• SUPPLIED PASSAGE:
Homosexuality, Church, and Jesus

A few days ago I was on Facebook when I noticed that a friend of mine had changed their profile photo. You may have noticed the image he changed it to. It’s the featured image on this post. A red square with an equal sign. I was then informed, after a bit of research, that this was from the Human Rights Campaign and that it is showing up everywhere due to the Supreme Court debate regarding same-sex marriage. I normally try my best to avoid political issues (apart from with a very select group of friends), but since Conversatio Morum is written to address the subject of theology and culture, I figure that it’s appropriate and I hope that this post brings some clarity and is helpful to you as the nationwide conversation continues.

First I would like to say that there have been many others who have written on this excellently. Doug Hankins has written an excellent few posts on possible and appropriate responses to this issue. You can read that here. So to start, a few months ago, I realized that the church at large (myself included) really haven’t thought well through the issue of homosexuality. So I called up and old friend who is actively homosexual and started to ask some questions. From that point we had a brain child moment, and what started from there is a series of ongoing discussions regarding the church and homosexuality. There are several things I feel I’ve learned\I’m learning regarding this issue. Beyond that, I’ve made some friends. It seems that once political agendas become a national conversation there are so many generalizations made that it begins to become difficult to determine which opinion is OK. So the issues get murky with so many talking heads until no one knows which way is up and how to respond.

I still believe that I haven’t thought through this subject well enough, but there are parts of it that I have thought through. I will say that at this point in my life, I have personal opinions and then I also have friends and neighbors who I know. At times those two things conflict. Regardless of which sides of the issues I fall on, either way the decision goes, people I know and love will be affected. Maybe part of it is that I’m tired of the constant noise on the signal when I know that those sweeping generalizations are aimed at friends of mine.

A few things for Christians to keep in mind regarding this:

  1. We may very well be on the losing end of a culture war, and regardless of whose favor the decision falls on, some will be hurt and not everyone will win this. I have homosexual and straight friends and I, personally, don’t enjoy generalizations made about them.
  2. Homosexuality never sent someone to hell in the same way the heterosexuality never sent someone to heaven. Our failure isn’t moral, but is choosing to ignore God and live without Him.
  3. Let’s avoid cultural arguments and blanket statements.
    1. I don’t know how many times I’ve heard Christians address homosexuality as a choice. Regardless of the fact that the argument, there, is based in cultural reasoning rather than biblical doctrine which states that, choice or not, it’s still defined as sin.
    2. Christians are the only ones who appreciate the “Adam and Steve” statement. Even then, it’s still only a select few who do. It’s not helpful, confirms everyone’s opinions of us that we are ignorant, and shuts down conversation with those we’re called to love.

• RECORDED DATA:
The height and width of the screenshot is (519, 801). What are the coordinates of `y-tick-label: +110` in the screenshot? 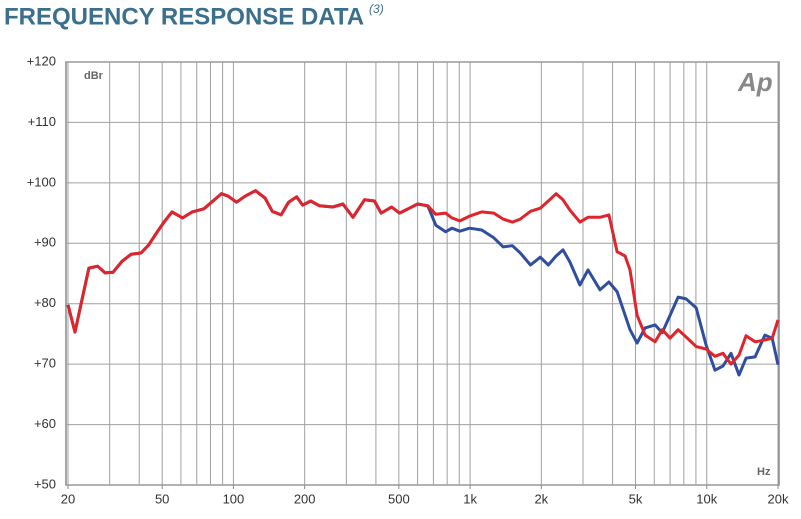 It's located at (42, 122).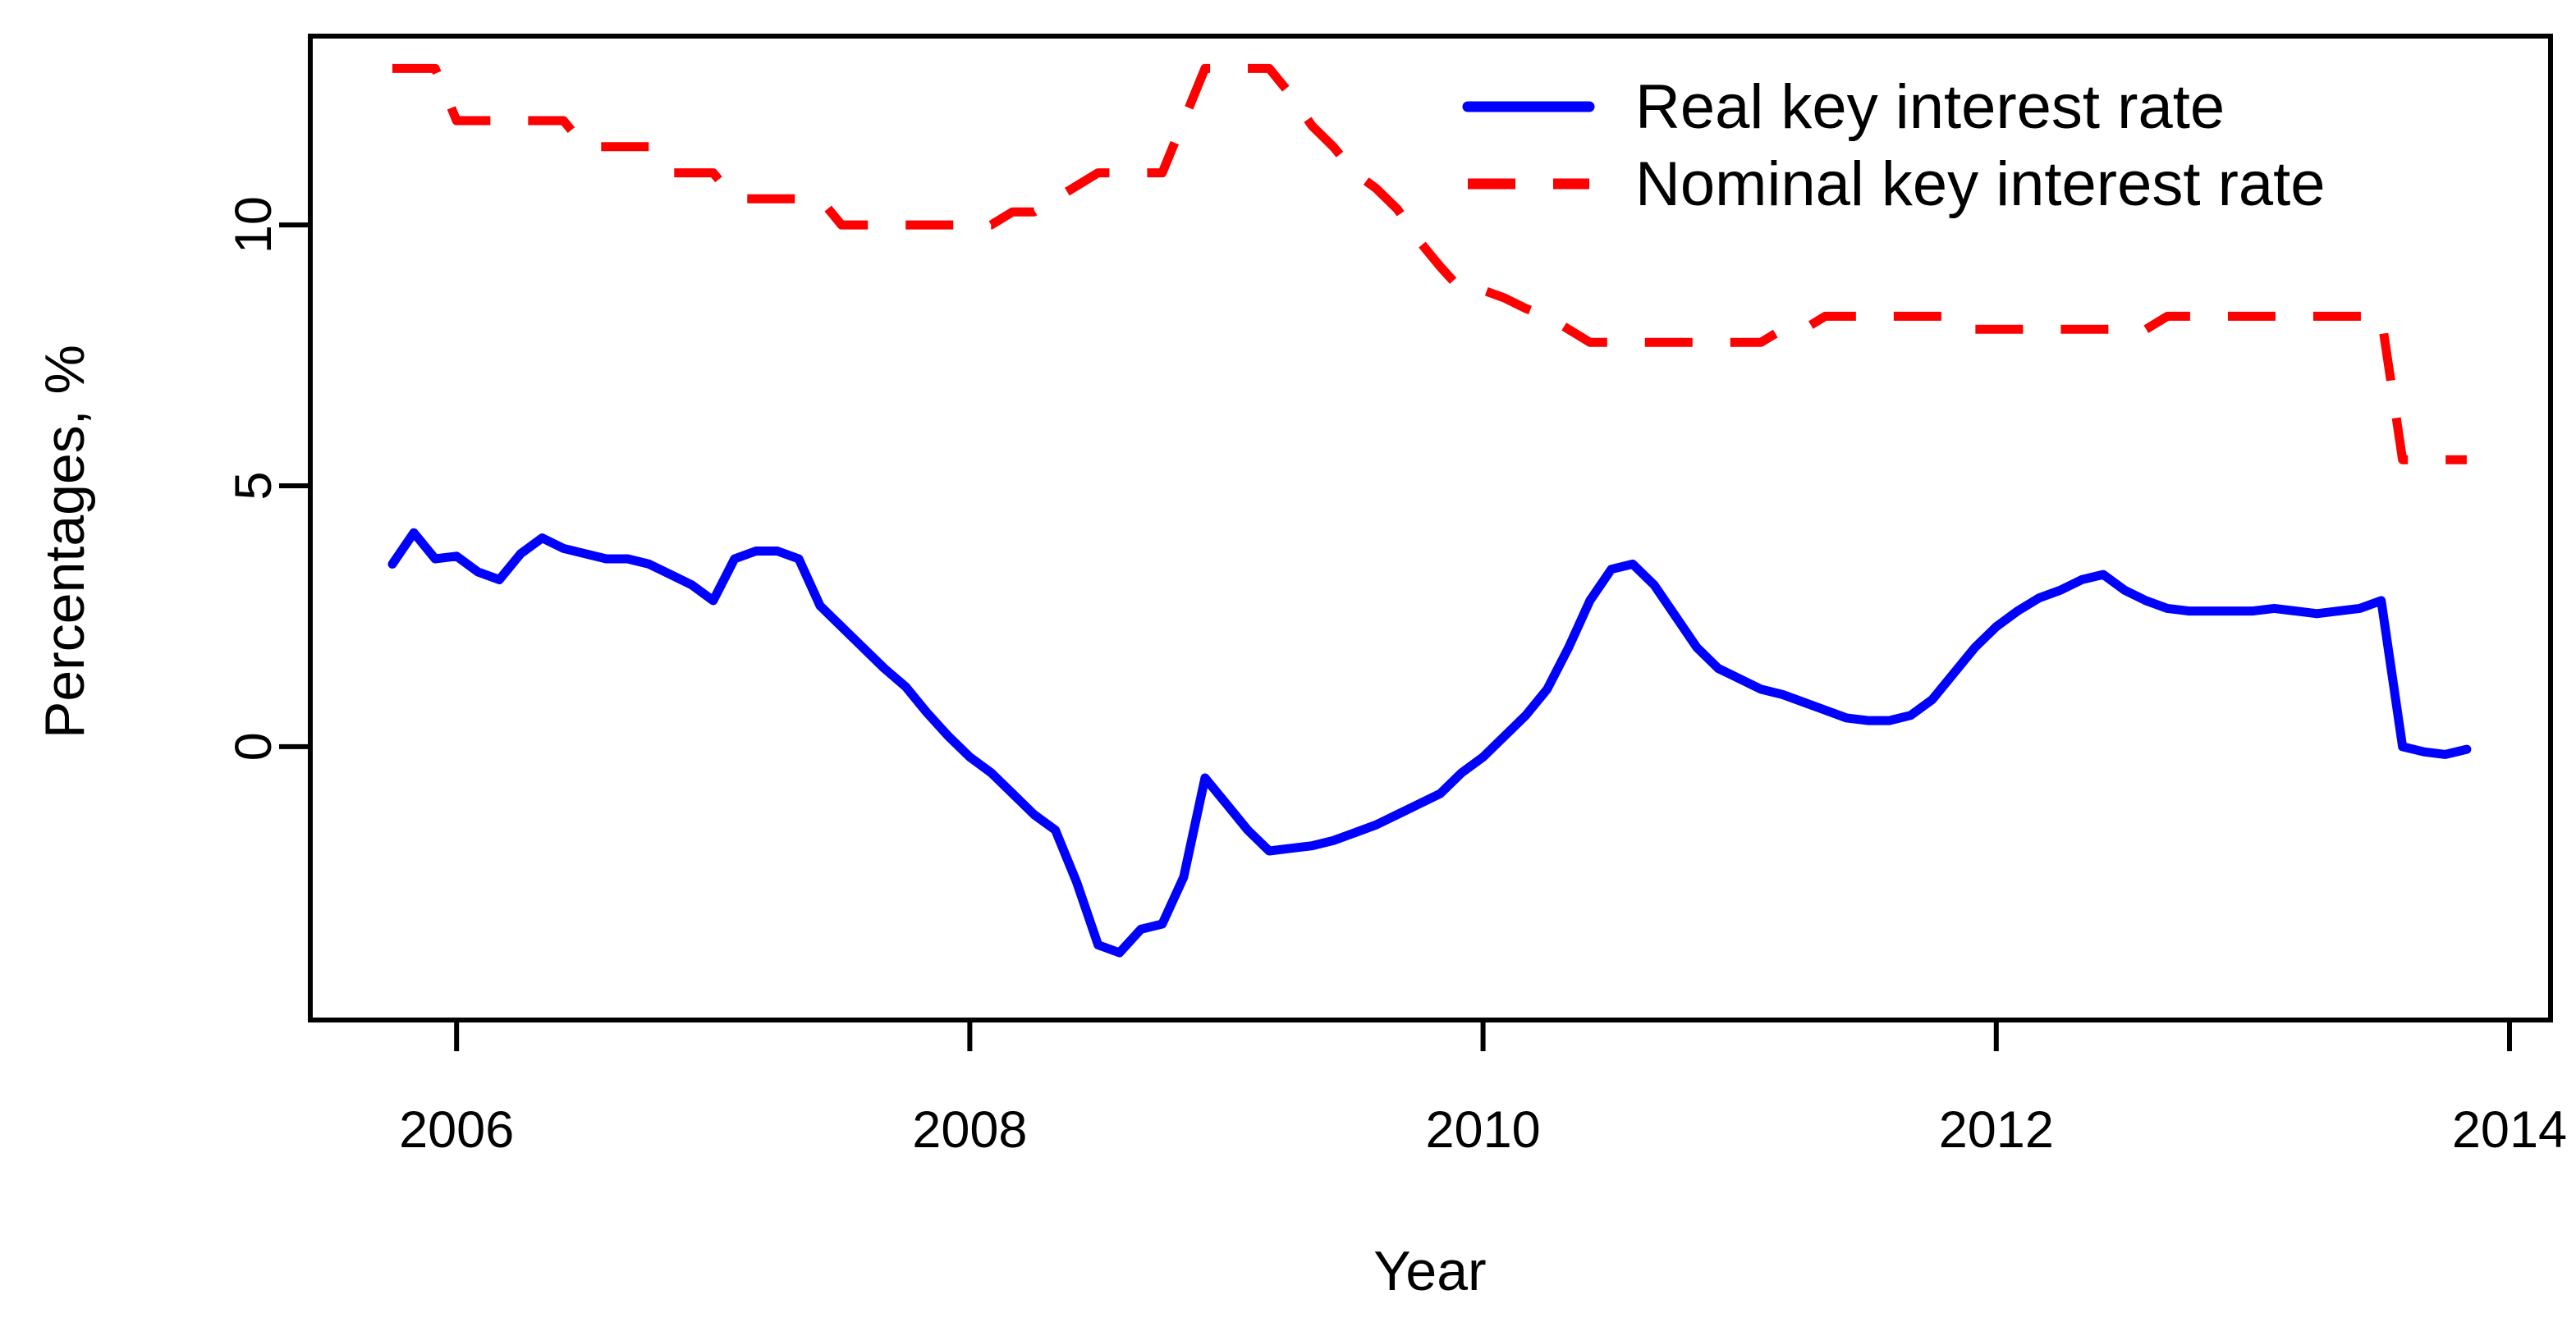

• YOUR TASK:
Can you pull out, word for word, the part of the post on homosexuality and the church starting at "1. We may very" and ending at "defined as sin."?

• OUTPUT:
1. We may very well be on the losing end of a culture war, and regardless of whose favor the decision falls on, some will be hurt and not everyone will win this. I have homosexual and straight friends and I, personally, don’t enjoy generalizations made about them.
  2. Homosexuality never sent someone to hell in the same way the heterosexuality never sent someone to heaven. Our failure isn’t moral, but is choosing to ignore God and live without Him.
  3. Let’s avoid cultural arguments and blanket statements.
    1. I don’t know how many times I’ve heard Christians address homosexuality as a choice. Regardless of the fact that the argument, there, is based in cultural reasoning rather than biblical doctrine which states that, choice or not, it’s still defined as sin.